FBG Whisker tackles two practical bottlenecks in underwater hydrodynamic perception: reducing self-induced sensor noise during robot motion and turning delayed wake cues into robot action.
The key idea? Pair a seal-inspired low-VIV whisker morphology with two-axis optical FBG sensing, then test whether a single whisker can support delayed branch selection on an underwater robot.
Why hydrodynamic whiskers?
What does a seal do that an underwater robot might want to do?
Harbor seals can use whiskers to sense hydrodynamic trails left by moving sources, even when vision is limited. This motivates a passive sensing modality for underwater robots: instead of imaging the source directly, the robot can read the flow disturbance that remains after the source has passed.
A recoverable optical whisker for underwater robots
How is the whisker sensor built?
The sensor combines a wavy tapered whisker shaft with a compact FBG base. A superelastic NiTi core and urethane shell give the shaft flexibility and recovery after large underwater deflections. Two orthogonal FBG channels measure bending at the base.
Underwater recovery after large deflection.
Suppressing self-induced vibration
Why does the shape matter?
A robot-mounted whisker must not confuse its own vortex-induced vibration with external wake cues. In towing tests at 0.6 m/s, the wavy tapered geometry showed much smaller cross-flow oscillation than a cylindrical baseline.
Wavy geometries reduce self-induced oscillation relative to a cylindrical whisker during towing.
The wavy tapered whisker also shows a monotonic relative-flow response from 0.1 to 0.6 m/s.
Testing a Moving-source Trail
Can the whisker read a wake after the source has passed?
We first use a fixed pitching foil to verify that the whisker responds to foil-generated unsteady flow. But the robot task is different: the source moves away, and the ROV senses the remaining trail later. We therefore use a co-translating foil–whisker experiment as the pool analogue for the delayed wake cue used in branch selection.
The foil pitches while the foil and whisker translate together, producing a finite-Strouhal moving-source trail analogue.
In this condition, St = 0.35. The response map visualizes reconstructed FBG signal magnitude and direction, not direct velocity or vorticity.
Can one whisker drive a robot decision?
From a single 2-second FBG window: straight, or turn?

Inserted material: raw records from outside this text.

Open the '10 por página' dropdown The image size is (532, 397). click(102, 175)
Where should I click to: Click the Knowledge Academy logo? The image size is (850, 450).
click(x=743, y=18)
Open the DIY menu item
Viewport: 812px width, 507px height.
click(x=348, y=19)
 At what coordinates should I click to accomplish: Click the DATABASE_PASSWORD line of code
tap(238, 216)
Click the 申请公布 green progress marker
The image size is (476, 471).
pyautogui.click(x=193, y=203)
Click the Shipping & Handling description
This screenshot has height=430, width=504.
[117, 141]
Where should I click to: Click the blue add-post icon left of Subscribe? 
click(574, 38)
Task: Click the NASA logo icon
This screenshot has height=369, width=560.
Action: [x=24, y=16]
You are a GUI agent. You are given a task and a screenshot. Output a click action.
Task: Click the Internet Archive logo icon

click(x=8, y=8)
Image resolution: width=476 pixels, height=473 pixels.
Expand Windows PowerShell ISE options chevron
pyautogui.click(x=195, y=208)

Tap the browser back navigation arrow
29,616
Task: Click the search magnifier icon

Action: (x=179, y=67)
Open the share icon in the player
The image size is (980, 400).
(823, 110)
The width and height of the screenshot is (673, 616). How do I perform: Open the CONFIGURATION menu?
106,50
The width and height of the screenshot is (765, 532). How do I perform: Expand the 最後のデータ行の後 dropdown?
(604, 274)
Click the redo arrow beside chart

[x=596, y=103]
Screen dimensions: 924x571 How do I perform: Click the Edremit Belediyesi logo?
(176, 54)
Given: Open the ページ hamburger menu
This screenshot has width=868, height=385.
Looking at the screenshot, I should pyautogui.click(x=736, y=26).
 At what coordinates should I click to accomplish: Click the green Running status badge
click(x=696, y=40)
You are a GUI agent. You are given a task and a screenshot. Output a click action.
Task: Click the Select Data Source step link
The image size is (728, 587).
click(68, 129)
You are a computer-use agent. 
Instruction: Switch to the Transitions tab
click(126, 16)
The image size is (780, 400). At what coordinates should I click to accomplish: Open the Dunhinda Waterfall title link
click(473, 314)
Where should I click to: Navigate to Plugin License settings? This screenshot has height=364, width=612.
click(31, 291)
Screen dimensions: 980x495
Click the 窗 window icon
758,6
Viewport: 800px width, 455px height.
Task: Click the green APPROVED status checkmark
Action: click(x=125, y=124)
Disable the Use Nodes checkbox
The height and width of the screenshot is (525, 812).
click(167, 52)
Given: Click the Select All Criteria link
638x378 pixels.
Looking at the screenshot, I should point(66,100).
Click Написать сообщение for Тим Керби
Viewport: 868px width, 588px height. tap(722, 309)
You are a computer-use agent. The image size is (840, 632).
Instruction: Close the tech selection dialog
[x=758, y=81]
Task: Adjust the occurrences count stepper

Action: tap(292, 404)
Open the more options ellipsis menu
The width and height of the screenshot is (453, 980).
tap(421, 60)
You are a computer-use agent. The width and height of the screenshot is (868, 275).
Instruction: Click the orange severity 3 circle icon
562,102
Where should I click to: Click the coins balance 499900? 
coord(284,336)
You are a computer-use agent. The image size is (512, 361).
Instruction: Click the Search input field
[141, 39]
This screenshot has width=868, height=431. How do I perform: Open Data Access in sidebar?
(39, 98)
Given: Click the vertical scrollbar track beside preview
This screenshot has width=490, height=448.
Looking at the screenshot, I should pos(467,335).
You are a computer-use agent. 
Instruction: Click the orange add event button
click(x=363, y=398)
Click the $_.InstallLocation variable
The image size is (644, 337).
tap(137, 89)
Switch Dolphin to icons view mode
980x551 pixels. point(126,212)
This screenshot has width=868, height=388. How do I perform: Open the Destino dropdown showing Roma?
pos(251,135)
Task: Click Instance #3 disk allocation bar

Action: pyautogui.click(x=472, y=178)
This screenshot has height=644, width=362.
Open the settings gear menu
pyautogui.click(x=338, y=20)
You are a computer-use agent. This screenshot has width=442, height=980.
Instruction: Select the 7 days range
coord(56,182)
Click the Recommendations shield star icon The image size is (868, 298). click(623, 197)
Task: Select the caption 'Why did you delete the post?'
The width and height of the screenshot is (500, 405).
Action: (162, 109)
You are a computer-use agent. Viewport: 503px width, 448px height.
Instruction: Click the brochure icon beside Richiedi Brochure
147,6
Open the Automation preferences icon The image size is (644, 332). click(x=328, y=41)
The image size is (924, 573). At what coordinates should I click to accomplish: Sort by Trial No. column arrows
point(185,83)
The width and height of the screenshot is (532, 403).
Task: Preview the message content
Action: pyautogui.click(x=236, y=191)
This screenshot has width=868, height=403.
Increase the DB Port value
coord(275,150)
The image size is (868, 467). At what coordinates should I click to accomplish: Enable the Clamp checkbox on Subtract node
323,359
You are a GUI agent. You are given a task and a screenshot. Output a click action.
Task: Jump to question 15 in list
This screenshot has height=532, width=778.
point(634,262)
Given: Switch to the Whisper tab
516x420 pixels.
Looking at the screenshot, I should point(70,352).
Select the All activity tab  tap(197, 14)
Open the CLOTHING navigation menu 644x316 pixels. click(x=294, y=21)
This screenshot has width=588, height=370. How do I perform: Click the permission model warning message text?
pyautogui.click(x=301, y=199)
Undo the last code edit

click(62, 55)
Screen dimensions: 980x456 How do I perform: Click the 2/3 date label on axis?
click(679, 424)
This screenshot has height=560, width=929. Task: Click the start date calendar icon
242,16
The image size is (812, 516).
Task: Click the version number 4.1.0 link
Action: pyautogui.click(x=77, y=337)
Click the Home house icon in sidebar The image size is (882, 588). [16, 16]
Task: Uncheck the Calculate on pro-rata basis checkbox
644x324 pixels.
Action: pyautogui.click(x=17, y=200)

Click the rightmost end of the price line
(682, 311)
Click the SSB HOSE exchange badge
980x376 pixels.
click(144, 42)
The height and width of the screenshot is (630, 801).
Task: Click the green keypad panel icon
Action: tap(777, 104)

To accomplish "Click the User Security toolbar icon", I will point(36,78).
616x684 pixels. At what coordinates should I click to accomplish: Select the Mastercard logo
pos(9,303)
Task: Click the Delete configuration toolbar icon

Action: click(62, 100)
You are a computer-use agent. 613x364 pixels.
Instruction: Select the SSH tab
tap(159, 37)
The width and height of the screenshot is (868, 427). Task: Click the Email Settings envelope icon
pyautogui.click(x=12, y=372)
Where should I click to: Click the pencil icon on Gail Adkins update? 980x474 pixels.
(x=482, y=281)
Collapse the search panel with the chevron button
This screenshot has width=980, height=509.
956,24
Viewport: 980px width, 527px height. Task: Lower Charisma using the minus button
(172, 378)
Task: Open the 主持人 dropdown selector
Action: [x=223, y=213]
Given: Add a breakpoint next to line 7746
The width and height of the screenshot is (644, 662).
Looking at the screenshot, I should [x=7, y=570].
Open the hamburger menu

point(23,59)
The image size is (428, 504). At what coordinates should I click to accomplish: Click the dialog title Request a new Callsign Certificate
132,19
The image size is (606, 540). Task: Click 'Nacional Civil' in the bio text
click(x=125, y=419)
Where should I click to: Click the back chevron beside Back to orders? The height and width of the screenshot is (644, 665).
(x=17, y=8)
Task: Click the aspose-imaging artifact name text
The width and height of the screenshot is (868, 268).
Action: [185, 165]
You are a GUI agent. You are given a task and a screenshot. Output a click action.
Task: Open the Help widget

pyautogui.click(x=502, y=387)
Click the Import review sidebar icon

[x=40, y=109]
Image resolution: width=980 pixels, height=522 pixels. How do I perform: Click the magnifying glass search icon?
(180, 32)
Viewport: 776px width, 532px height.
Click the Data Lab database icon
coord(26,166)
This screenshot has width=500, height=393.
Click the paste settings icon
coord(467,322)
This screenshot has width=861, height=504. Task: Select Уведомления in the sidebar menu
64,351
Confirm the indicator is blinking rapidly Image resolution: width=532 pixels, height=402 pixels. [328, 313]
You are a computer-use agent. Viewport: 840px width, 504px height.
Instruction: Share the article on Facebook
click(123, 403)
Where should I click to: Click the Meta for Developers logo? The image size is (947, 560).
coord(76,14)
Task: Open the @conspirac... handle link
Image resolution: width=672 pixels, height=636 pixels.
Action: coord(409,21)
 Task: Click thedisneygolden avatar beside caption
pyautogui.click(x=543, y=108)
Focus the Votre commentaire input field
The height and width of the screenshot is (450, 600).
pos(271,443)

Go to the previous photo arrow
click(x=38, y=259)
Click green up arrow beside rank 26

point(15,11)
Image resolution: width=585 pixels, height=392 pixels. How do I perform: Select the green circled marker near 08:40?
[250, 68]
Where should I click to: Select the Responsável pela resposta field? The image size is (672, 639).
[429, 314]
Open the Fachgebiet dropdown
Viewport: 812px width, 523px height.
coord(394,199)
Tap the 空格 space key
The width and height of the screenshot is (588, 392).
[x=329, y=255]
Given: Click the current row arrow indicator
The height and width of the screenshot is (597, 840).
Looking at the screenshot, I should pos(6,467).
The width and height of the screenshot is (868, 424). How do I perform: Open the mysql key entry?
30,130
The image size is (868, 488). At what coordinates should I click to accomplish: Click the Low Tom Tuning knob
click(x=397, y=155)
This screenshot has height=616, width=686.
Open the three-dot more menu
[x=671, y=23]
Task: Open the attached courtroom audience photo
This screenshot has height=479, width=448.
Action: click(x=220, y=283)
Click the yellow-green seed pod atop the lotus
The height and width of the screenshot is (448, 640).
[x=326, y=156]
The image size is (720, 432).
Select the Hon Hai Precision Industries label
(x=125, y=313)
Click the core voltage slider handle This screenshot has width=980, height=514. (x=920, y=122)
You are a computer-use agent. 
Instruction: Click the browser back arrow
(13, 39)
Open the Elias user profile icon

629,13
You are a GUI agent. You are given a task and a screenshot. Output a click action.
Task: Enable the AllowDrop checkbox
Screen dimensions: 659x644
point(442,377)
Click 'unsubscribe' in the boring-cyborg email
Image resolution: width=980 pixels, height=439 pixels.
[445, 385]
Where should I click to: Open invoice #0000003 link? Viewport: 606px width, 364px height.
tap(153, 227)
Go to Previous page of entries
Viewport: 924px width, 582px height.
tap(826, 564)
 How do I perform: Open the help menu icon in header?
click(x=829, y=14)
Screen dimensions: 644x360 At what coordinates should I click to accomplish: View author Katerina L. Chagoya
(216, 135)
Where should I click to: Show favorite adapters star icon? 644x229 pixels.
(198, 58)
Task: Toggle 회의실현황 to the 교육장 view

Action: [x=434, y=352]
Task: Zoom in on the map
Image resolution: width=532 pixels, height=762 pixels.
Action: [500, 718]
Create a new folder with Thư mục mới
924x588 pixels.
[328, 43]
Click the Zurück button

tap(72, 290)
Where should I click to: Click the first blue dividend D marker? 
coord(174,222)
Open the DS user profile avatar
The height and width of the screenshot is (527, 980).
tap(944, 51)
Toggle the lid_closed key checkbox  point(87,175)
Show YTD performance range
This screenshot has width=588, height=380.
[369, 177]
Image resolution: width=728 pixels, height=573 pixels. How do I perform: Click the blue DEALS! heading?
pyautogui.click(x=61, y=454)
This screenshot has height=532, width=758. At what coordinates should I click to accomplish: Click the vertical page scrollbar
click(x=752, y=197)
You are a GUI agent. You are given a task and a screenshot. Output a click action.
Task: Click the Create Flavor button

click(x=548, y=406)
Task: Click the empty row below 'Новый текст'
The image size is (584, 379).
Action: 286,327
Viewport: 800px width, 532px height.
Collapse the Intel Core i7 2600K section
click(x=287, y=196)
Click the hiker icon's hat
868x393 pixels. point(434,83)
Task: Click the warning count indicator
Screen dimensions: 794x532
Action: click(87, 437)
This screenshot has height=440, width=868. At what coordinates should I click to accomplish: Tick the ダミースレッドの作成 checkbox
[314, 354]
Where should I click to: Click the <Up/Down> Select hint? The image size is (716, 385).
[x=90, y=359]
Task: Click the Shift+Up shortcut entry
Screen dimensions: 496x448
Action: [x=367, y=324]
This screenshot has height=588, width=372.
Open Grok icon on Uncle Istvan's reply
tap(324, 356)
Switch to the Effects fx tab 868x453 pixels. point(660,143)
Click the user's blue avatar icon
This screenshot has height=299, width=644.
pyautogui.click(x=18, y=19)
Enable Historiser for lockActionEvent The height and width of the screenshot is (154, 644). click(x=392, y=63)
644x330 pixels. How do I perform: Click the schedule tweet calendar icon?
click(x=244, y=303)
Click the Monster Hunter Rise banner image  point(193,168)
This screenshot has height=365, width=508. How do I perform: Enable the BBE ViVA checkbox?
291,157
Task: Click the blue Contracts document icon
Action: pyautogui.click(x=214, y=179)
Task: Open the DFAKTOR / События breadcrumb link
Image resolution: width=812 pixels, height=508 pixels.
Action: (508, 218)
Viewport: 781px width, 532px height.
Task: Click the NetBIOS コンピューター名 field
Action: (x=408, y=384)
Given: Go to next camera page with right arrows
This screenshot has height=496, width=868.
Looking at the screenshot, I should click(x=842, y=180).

A foil first generates a hydrodynamic trail. After the source has moved on, the ROV enters a decision region. A logistic-regression classifier uses the most recent 2 seconds of two-channel FBG history to choose whether the robot should continue straight or turn.
A single front-mounted whisker supports delayed straight-vs-turn branch selection from FBG signals alone.
- Online trials17 / 20 correct
- Straight9 / 10
- Turn8 / 10
- Held-out AUROC0.863
- Held-out AP0.776
- Decision window2 s
- InputFBG signals only
Visual tracking was used for localization, control, and evaluation, but not as classifier input. This is delayed binary branch selection in a controlled pool task, not continuous wake tracking.
Does the signal survive outside the pool?
A qualitative check in coastal water.
At Hopkins Marine Station, the whisker-equipped ROV recorded two-channel events associated with diver-fin wake disturbances in coastal water. This checks signal detectability outside the controlled pool environment.
Field deployment in coastal water.
This is a qualitative field demonstration, not calibrated wake-range estimation or closed-loop trail tracking.
Questions & Answers
Why use whiskers instead of cameras or sonar?
Whiskers sense a different cue: the local hydrodynamic trail left by a moving source. Cameras require visibility and line of sight, while acoustic sensing can be power-intensive, geometry-ambiguous, or undesirable in some environments. An FBG whisker is therefore a complementary passive sensor for reading nearby flow and wake cues, not a replacement for cameras or sonar.
Why is the wavy morphology important?
A robot-mounted whisker must avoid generating large self-induced oscillations during relative flow. The wavy tapered geometry reduces vortex-induced vibration relative to a cylindrical baseline.
Why distinguish a fixed pitching foil from a moving-source trail?
A fixed pitching foil is a useful unsteady-flow benchmark, but the robot task depends on delayed sensing of a trail left by a moving source. The moving-source analogue is the more relevant pool condition.
What exactly does the robot experiment demonstrate?
It demonstrates delayed binary branch selection from whisker signals alone in a controlled pool task. The robot chooses straight or turn using a 2-second two-channel FBG signal window.
Was visual tracking used by the classifier?
No. Visual tracking was used for localization, control, and evaluation. The classifier used only FBG signal features.
What does this not demonstrate yet?
It does not yet demonstrate continuous trail centering, biological-level seal wake tracking, robust open-ocean autonomy, or closed-loop field tracking.
What is the field deployment meant to show?
It is a qualitative signal-detectability check in coastal water, not calibrated wake-range estimation or closed-loop trail tracking.